1. Start with large vocabulary (all substrings up to length N)
2. Compute optimal tokenization given vocab
3. Compute new probabilities
4. Prune lowest probability tokens
5. Repeat until vocab_size
"""
# TODO
pass
def tokenize(self, text: str) -> List[str]:
"""
Find optimal tokenization using Viterbi algorithm.
Maximize: sum of log probabilities of tokens
"""
# TODO
pass
Exercise 7.11: Tokenization Quality Metrics¶
Implement metrics to evaluate tokenization quality:
def compute_fertility(tokenizer, corpus: List[str]) -> float:
"""
Compute average tokens per word.
Lower fertility = more efficient encoding.
"""
# TODO
pass
def compute_coverage(tokenizer, corpus: List[str]) -> float:
"""
Compute percentage of text covered by non-<UNK> tokens.
"""
# TODO
pass
def compute_sequence_compression(tokenizer, corpus: List[str]) -> float:
"""
Ratio of character length to token length.
Higher = more compression.
"""
# TODO
pass
Exercise 7.12: Multilingual Tokenization¶
Explore how tokenization affects different languages:
a) Train BPE on English, then tokenize Chinese text.

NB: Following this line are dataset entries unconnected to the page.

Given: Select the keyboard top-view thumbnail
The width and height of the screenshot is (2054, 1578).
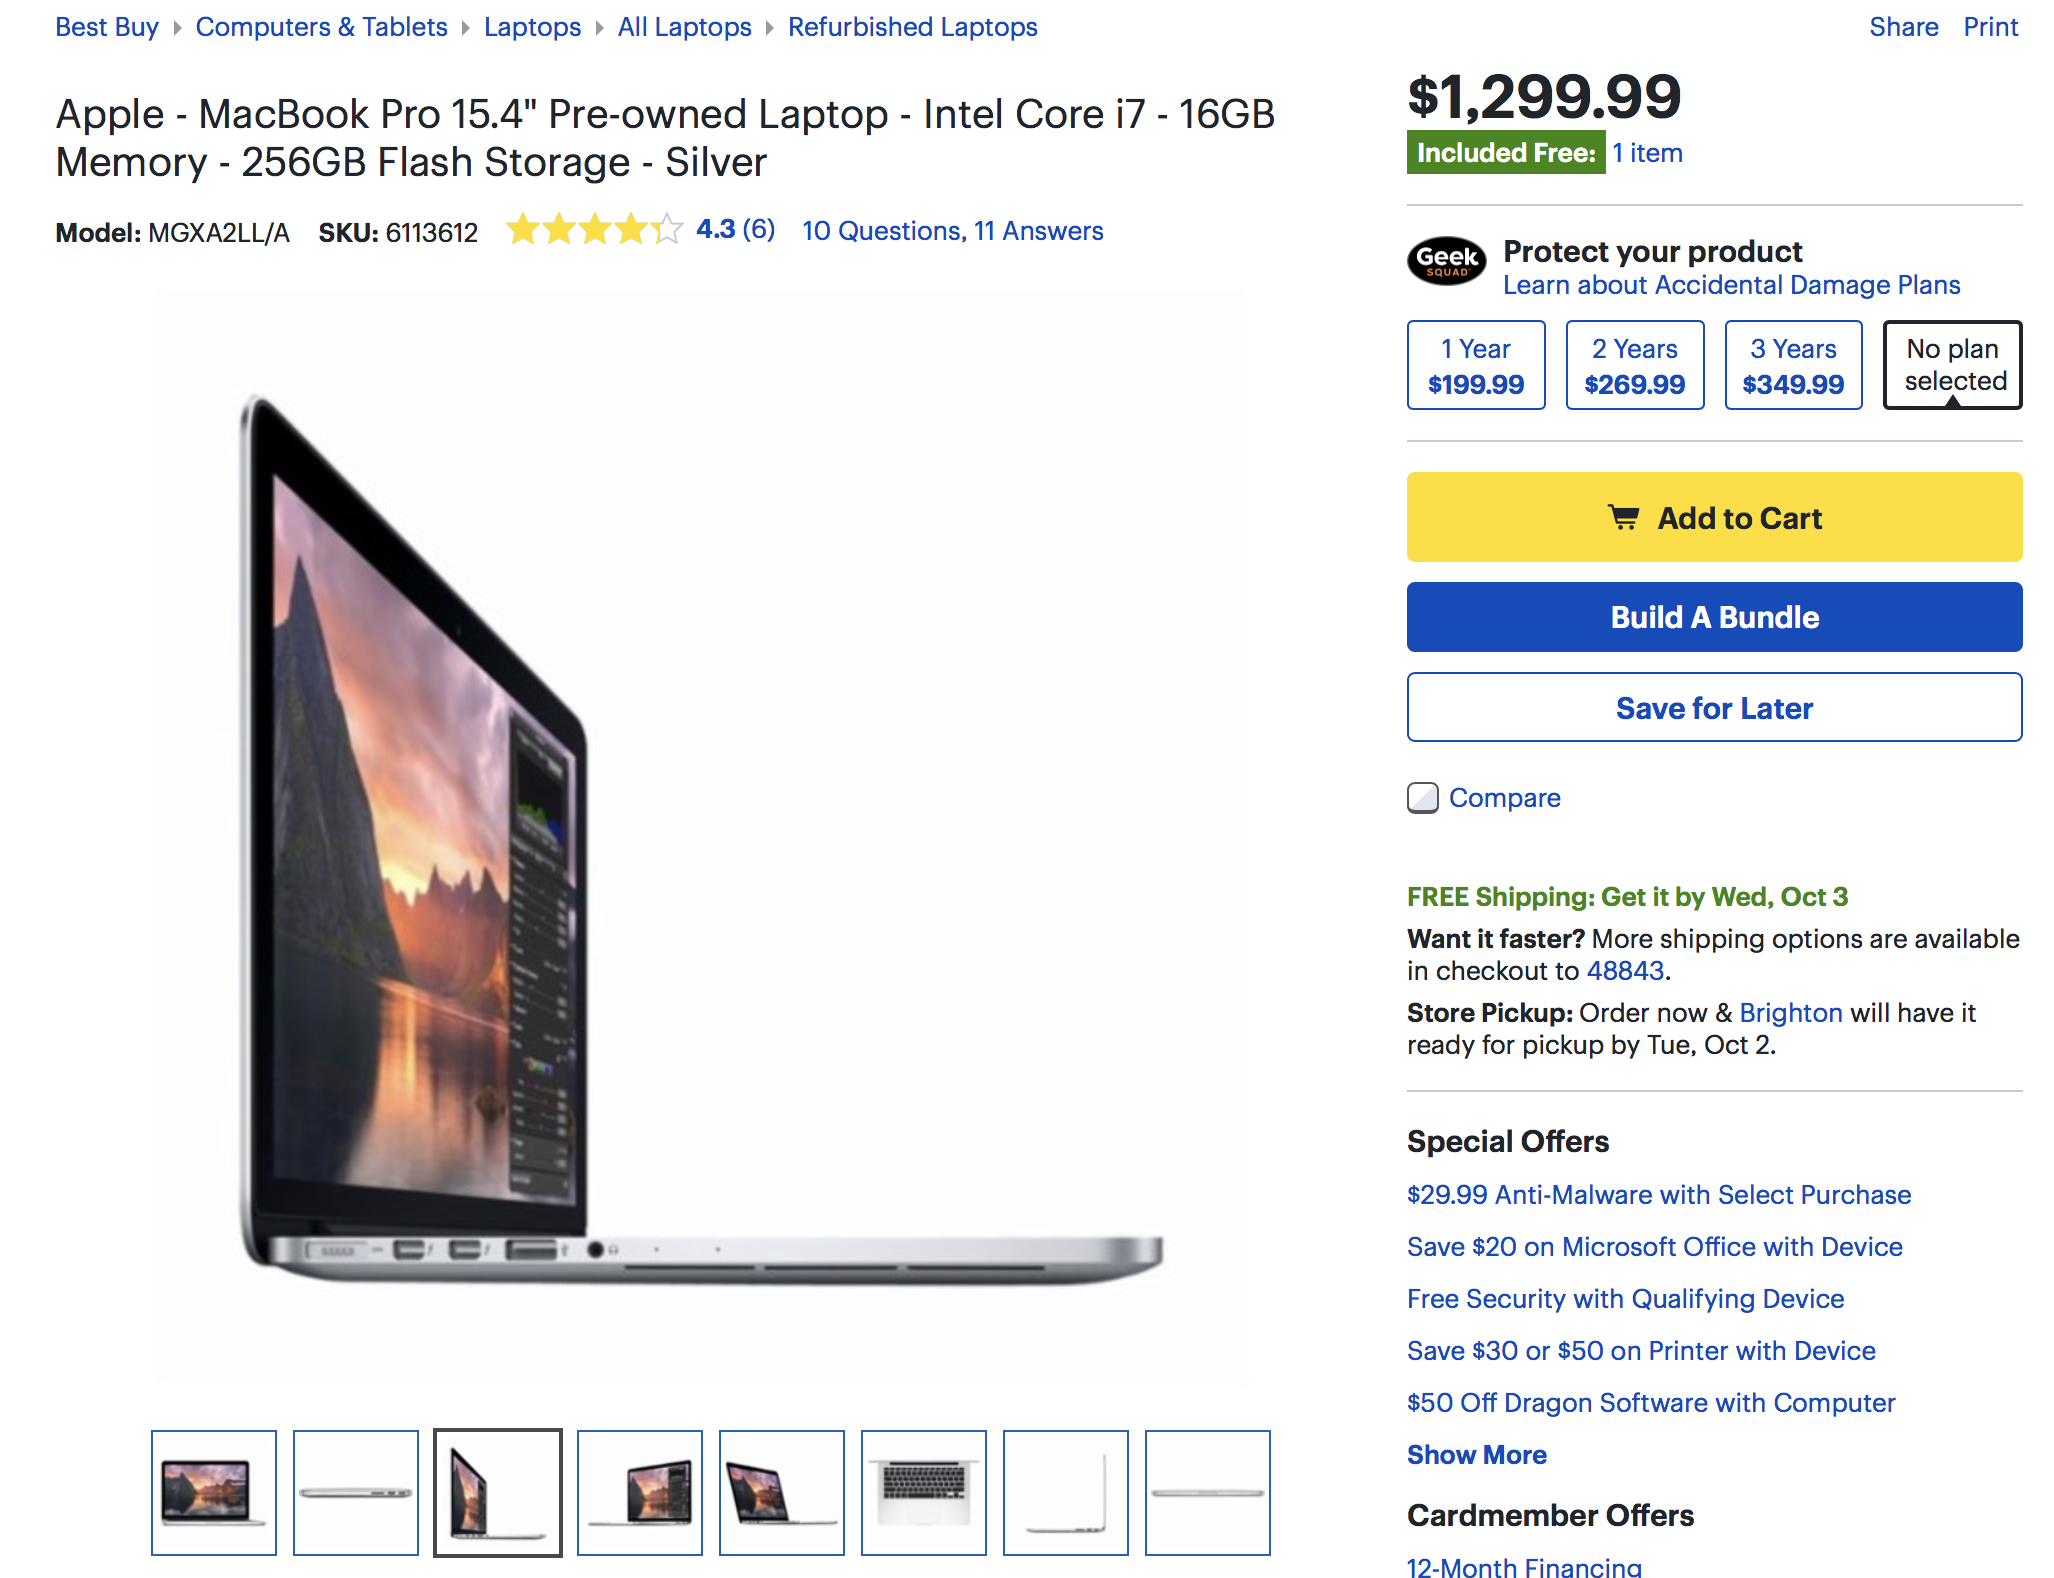Looking at the screenshot, I should pos(924,1493).
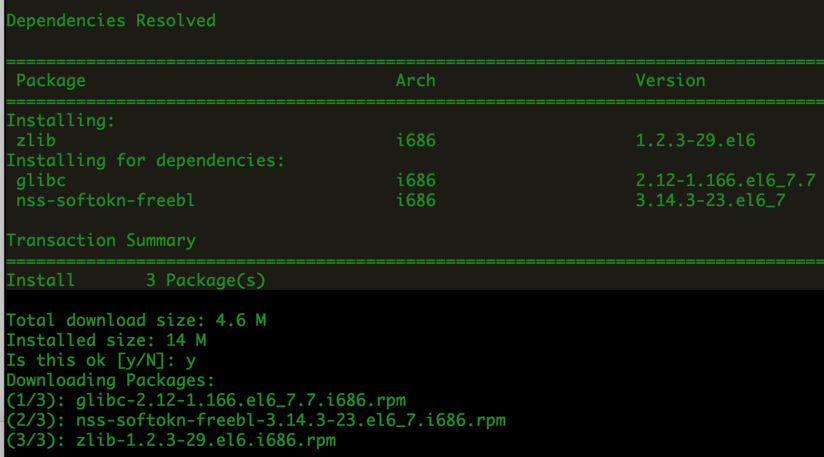Image resolution: width=824 pixels, height=457 pixels.
Task: Click the 'Version' column header
Action: [x=671, y=80]
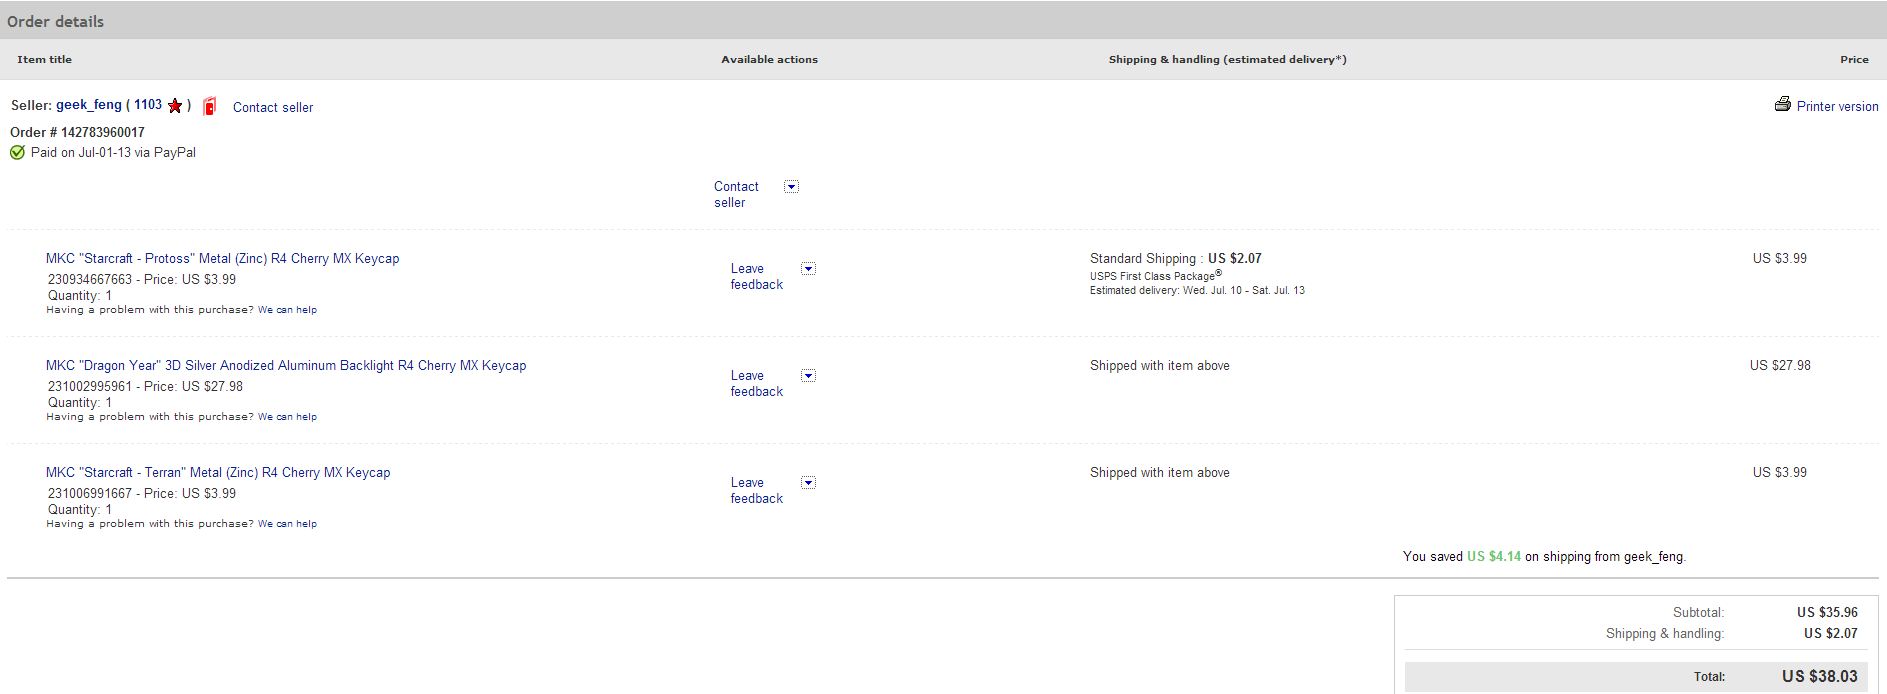Viewport: 1887px width, 694px height.
Task: Click Contact seller link beside seller name
Action: tap(273, 107)
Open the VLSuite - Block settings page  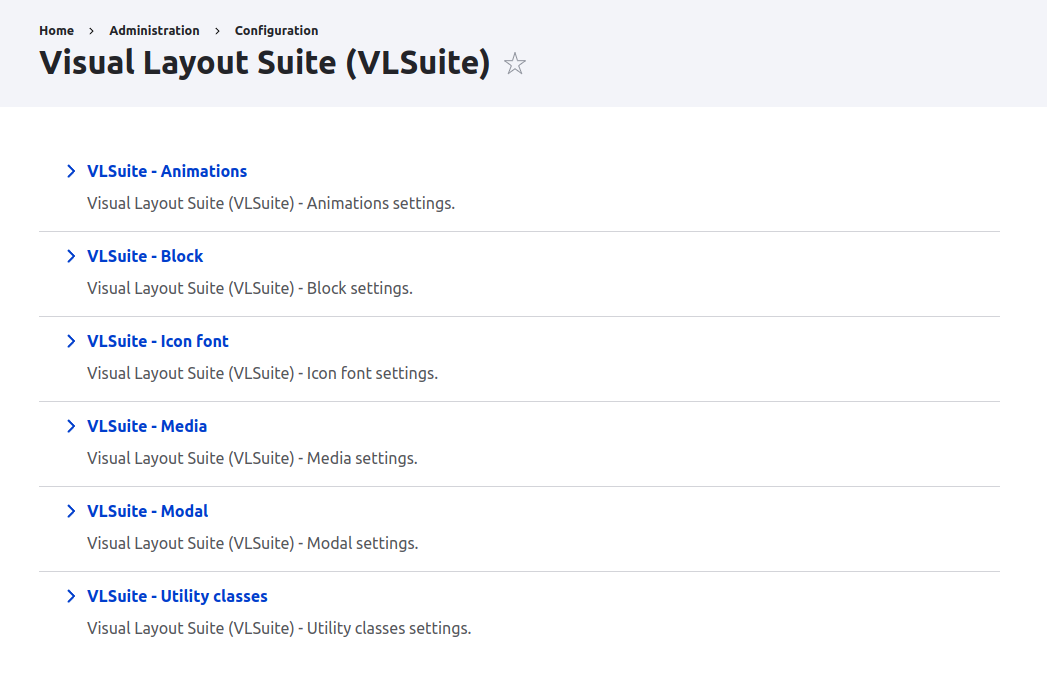pyautogui.click(x=145, y=256)
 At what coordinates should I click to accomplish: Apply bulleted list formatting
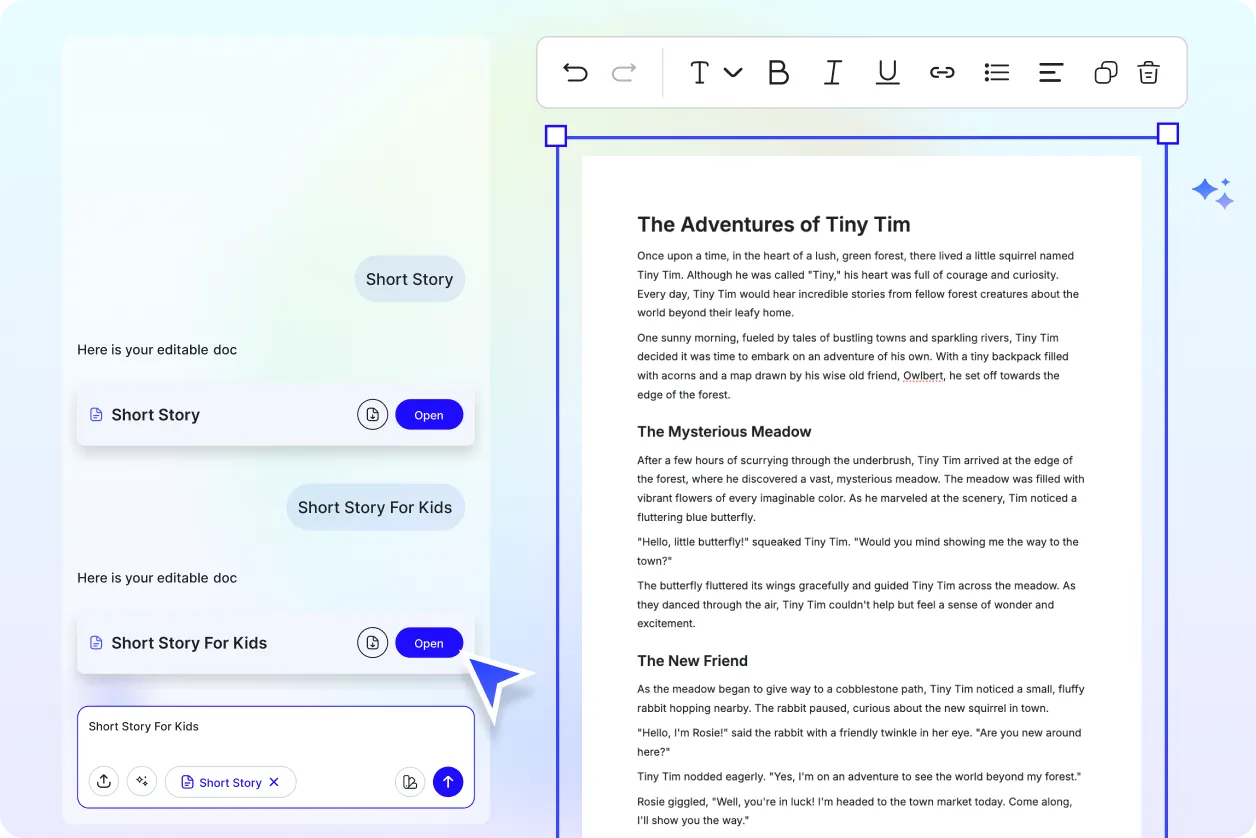click(x=996, y=72)
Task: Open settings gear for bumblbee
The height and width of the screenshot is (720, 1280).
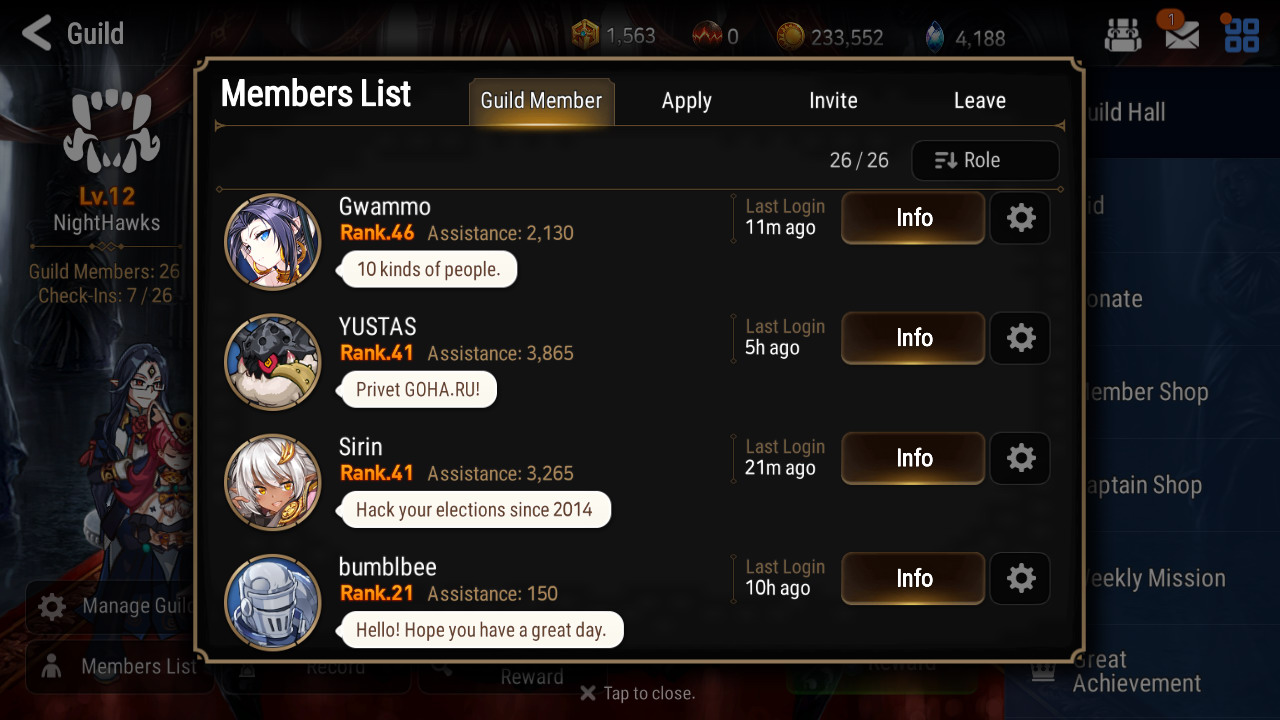Action: (1020, 578)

What happens? b) Why do some languages require more tokens per word? c) How would you build a multilingual tokenizer?
Checking Your Work¶
- Test suite: See
code/stage-07/tests/test_tokenizer.pyfor expected behavior - Reference implementation: Compare with
code/stage-07/tokenizer.py - Self-check: Verify encode/decode roundtrips correctly:
decode(encode(text)) == text
Mini-Project: BPE Tokenizer¶
Build a complete BPE tokenizer and analyze its behavior.
Requirements¶
- Training: Implement BPE training from scratch
- Encoding: Implement the encoding algorithm
- Analysis: Compare with tiktoken on the same text
Deliverables¶
- [ ] BPE training implementation
- [ ] Encode/decode that roundtrips correctly
- [ ] Vocabulary analysis:
- Token length distribution
- Most common tokens
- Tokens per word (fertility)
- [ ] Comparison with tiktoken
Extension¶
Implement byte-level BPE (like GPT-2). How does it handle Unicode?